• MATERIAL FOR THE TASK
------
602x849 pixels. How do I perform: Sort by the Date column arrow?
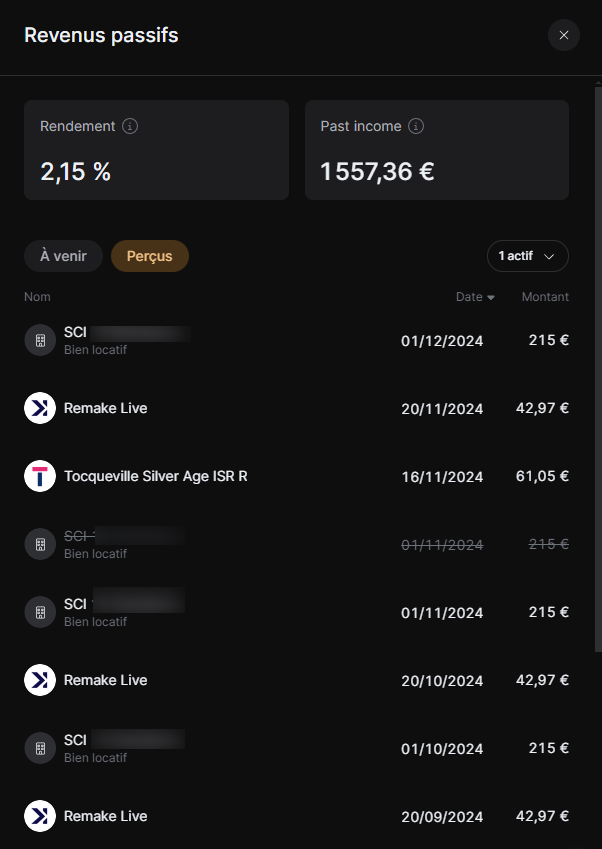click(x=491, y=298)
------
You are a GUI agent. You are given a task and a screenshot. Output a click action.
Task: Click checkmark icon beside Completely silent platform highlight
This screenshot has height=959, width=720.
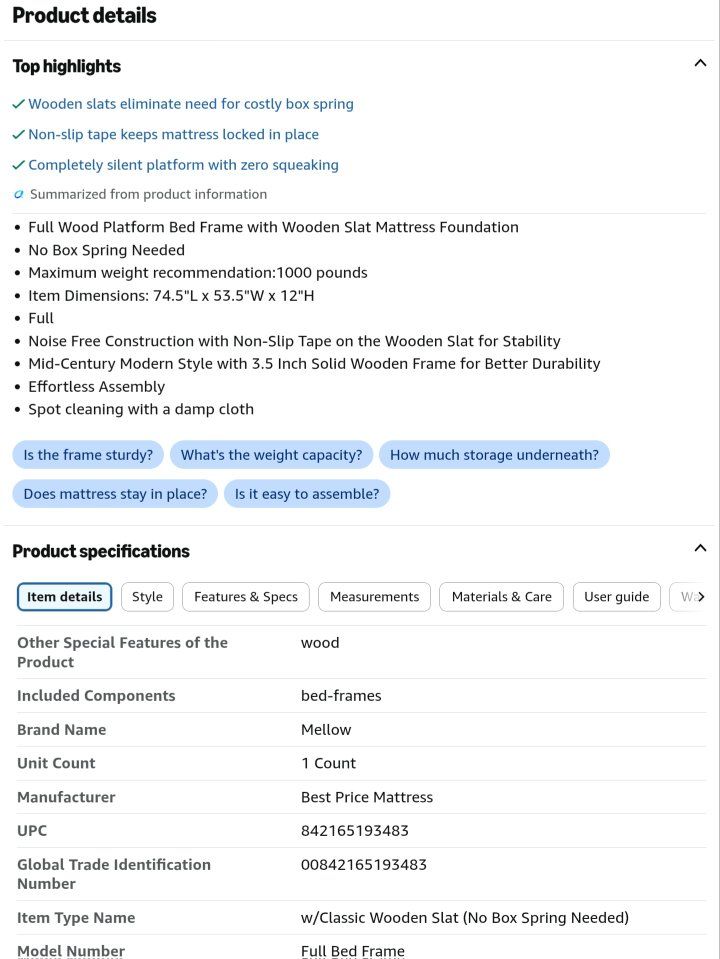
------
• PROBLEM TO SOLVE
Scan the data above and copy every line with "screenshot" in it.

• SOLUTION TO THE EXERCISE
You are a GUI agent. You are given a task and a screenshot. Output a click action.
This screenshot has height=959, width=720.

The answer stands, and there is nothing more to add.